After long weeks of debugging, I finally found out what is wrong, even though I can't really find a way to solve the problem. Hence my question here :)

Whenever a user space application creates a request to the device WITH AN OFFSET, the driver won't work! Let me show you the source code in order to clarify:

First of all, I'm handling requests using mk_request (not using a request_queue):

static void escsi_mk_request(struct request_queue *q, struct bio *bio)
{
        struct block_device *bdev = bio->bi_bdev;
        struct escsi_dev *esd = bdev->bd_disk->private_data;
        int rw;
        struct bio_vec *bvec;
        sector_t sector;
        int i;
        int err = -EIO;

        printk("request received nr. sectors = %lu\n",bio_sectors(bio));

        sector = bio->bi_sector;
        if (bio_end_sector(bio) > get_capacity(bdev->bd_disk))
                goto out;

        if (unlikely(bio->bi_rw & REQ_DISCARD)) {
                err = 0;
                goto out;
        }

        rw = bio_rw(bio);
        if (rw == READA)
            rw = READ;

        bio_for_each_segment(bvec, bio, i) {
                unsigned int len = bvec->bv_len;
                err = esd_do_bvec(esd, bvec->bv_page, len, bvec->bv_offset, rw, sector);
                if (err) {
                        printk("err!\n");
                        break;
                }
                sector += len >> SECTOR_SHIFT;
        }

out:
        bio_endio(bio, err);
}

The esd_do_bvec function:

static int esd_do_bvec(struct escsi_dev *esd, struct page *page,
                         unsigned int len, unsigned int off, int rw,
                         sector_t sector)
 {
            void *mem;
            int err = 0;
            unsigned int offset;
            int i;

        offset = off + sector * 512;

        printk("ESD RW=%d, len=%d, off=%d, offset=%d, sector=%lu\n",rw,len,off,offset,sector);

        mem = kmap_atomic(page);
        if (rw == READ) {
                memcpy(mem,esd->data+offset,len);
        } else {
                memcpy(esd->data+offset,mem,len);
        }
        kunmap_atomic(mem);

out:
        return err;
}

OK, so basically when I read or write data using dd, the variable "off" in esd_do_bvec() is always 0, regardless of where and how many bytes I want to write. The file system obviously always performs I/O in 4KB chunks and will write a full block even when only one byte needs to be replaced.

I am sure that reads and writes are working correctly when there's no offset because I created a file that is the same size as my block RAM disk and dumped the entire file into my device using dd, then got the output of the device (also using dd), and the input and output files are exactly the same. I also wrote the same file into a brd (Linux kernel original block RAM disk driver) and the outputs are the same comparing my device and the brd device.

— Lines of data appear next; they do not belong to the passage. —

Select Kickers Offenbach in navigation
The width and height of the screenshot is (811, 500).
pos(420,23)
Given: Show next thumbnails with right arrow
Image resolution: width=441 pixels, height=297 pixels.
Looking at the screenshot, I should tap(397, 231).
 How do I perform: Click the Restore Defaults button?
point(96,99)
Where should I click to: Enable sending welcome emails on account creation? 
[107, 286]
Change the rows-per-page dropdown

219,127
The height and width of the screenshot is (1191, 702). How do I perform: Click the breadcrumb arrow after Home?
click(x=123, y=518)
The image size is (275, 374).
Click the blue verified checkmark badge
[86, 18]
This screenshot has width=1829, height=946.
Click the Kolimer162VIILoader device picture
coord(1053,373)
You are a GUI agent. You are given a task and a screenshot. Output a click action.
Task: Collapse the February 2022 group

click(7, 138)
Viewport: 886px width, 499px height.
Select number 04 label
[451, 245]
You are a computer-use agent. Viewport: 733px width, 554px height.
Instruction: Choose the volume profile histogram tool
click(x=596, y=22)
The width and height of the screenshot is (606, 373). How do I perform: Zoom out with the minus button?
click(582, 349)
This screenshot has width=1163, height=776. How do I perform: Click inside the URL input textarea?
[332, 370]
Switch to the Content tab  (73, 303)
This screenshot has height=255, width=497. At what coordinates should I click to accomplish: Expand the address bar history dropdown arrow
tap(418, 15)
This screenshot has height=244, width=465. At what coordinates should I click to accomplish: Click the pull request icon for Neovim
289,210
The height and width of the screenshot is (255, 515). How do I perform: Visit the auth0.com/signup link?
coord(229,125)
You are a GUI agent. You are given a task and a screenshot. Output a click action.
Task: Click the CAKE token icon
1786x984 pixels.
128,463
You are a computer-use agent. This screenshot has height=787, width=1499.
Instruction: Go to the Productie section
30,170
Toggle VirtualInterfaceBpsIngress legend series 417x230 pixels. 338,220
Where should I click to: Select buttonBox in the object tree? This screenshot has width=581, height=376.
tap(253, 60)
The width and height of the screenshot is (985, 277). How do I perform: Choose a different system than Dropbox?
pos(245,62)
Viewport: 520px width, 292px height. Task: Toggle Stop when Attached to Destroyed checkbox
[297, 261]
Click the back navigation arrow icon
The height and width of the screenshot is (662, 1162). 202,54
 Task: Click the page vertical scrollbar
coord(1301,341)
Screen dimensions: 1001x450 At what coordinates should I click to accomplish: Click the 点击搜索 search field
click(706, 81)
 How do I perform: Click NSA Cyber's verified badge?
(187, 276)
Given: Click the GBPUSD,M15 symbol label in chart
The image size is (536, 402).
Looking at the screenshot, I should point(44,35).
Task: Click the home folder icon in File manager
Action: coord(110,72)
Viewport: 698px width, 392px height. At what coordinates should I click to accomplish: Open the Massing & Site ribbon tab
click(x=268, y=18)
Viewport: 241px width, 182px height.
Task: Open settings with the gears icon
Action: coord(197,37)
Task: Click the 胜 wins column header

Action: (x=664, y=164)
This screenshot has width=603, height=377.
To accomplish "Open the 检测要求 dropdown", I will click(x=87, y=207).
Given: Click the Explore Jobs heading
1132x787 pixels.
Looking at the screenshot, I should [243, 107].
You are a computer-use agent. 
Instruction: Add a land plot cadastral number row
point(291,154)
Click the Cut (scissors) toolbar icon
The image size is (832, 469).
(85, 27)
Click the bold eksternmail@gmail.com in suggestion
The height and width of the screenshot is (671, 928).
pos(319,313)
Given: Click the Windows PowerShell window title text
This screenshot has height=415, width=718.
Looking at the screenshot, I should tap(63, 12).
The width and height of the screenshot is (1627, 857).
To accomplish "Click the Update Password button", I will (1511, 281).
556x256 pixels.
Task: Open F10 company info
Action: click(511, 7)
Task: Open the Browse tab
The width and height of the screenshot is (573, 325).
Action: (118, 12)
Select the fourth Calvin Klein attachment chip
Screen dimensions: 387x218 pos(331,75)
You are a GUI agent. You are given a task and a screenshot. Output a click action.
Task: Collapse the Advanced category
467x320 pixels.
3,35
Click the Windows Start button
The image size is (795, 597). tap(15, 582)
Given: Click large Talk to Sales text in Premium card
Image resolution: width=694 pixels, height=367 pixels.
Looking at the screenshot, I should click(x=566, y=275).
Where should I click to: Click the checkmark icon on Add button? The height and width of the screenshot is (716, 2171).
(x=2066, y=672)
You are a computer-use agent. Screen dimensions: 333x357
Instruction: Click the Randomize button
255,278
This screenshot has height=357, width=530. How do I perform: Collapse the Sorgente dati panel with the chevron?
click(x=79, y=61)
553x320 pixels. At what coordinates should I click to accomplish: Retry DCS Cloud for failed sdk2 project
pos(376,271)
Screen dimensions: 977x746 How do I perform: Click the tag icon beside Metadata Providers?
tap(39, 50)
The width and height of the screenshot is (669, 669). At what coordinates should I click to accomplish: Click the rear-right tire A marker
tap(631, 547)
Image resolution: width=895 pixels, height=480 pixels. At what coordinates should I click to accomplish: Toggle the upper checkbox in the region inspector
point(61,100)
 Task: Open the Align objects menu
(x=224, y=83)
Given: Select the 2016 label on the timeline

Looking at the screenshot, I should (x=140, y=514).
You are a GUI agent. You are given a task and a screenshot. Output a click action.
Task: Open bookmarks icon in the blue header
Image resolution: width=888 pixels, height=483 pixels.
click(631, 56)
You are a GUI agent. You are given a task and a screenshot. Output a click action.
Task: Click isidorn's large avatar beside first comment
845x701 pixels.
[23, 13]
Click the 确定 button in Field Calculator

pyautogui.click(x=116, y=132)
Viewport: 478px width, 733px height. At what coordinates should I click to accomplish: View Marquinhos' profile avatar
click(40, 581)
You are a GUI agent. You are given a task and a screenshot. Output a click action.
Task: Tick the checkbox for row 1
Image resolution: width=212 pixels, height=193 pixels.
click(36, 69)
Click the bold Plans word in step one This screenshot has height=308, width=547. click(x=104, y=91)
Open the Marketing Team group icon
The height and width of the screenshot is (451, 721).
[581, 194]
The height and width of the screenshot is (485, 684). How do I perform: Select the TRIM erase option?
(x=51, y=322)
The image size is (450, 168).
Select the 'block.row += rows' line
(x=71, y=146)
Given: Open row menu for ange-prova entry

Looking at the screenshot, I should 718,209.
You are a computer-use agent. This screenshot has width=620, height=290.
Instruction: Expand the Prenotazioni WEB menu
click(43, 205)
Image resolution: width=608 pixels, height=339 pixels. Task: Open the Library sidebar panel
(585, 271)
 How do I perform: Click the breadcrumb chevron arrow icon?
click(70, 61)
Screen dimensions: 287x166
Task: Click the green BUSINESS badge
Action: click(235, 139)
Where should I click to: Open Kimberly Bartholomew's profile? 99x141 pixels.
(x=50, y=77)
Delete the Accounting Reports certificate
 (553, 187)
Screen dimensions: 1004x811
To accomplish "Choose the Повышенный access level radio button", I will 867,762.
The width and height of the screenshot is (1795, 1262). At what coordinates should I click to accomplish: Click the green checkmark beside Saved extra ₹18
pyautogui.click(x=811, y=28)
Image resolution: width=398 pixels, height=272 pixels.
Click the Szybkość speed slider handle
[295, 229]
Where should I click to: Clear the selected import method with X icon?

BUT -- in some specific situations I try to mount or create a new file system on my device and somehow it gets I/O requests with an offset, and at that point my driver fails. I assume that I'm not handling the offset properly. For example, when I try "mount -t ext2 /dev/esda":

linux-xjwl:/home/phil/escsi # mount /dev/esda -t ext2 /mnt/esda1/
mount: wrong fs type, bad option, bad superblock on /dev/esda,
       missing codepage or helper program, or other error
       In some cases useful info is found in syslog - try
       dmesg | tail or so
linux-xjwl:/home/phil/escsi # dmesg|tail -n 10
[ 2239.275901] ESD RW=0, len=4096, off=0, offset=16384, sector=32
[ 2239.275947] request received nr. sectors = 8
[ 2239.275959] ESD RW=0, len=4096, off=0, offset=4096, sector=8
[ 2239.276516] request received nr. sectors = 8
[ 2239.276537] ESD RW=0, len=4096, off=0, offset=2097152, sector=4096
[ 2239.276606] request received nr. sectors = 8
[ 2239.276626] ESD RW=0, len=4096, off=0, offset=28672, sector=56
[ 2239.277535] request received nr. sectors = 2
[ 2239.277535] ESD RW=0, len=1024, off=1024, offset=2048, sector=2
[ 2239.277535] EXT4-fs (esda): VFS: Can't find ext4 filesystem

(ps: the output shows "EXT4" but I am running with "-t ext2")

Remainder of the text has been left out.